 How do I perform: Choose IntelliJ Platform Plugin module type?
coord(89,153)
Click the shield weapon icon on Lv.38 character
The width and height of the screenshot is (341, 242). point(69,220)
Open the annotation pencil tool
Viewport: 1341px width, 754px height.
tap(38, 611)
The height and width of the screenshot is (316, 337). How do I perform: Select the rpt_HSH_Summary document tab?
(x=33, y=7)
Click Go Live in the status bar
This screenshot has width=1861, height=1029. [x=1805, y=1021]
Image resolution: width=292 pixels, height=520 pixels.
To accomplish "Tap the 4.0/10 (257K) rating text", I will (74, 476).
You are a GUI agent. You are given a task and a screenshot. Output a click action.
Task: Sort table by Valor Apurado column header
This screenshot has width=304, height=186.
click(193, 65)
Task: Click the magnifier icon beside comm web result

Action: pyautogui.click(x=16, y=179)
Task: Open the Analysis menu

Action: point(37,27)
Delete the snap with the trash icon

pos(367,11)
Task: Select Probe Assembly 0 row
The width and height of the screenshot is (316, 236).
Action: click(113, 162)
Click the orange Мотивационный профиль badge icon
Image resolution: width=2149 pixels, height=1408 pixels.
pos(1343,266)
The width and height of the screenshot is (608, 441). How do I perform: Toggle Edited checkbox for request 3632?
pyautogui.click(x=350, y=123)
-=-=-=-=-
Set problem: Copy out, in full, each line above that contains the word "Image".

Completed task:
Image resolution: width=292 pixels, height=520 pixels.
Image resolution: width=2149 pixels, height=1408 pixels.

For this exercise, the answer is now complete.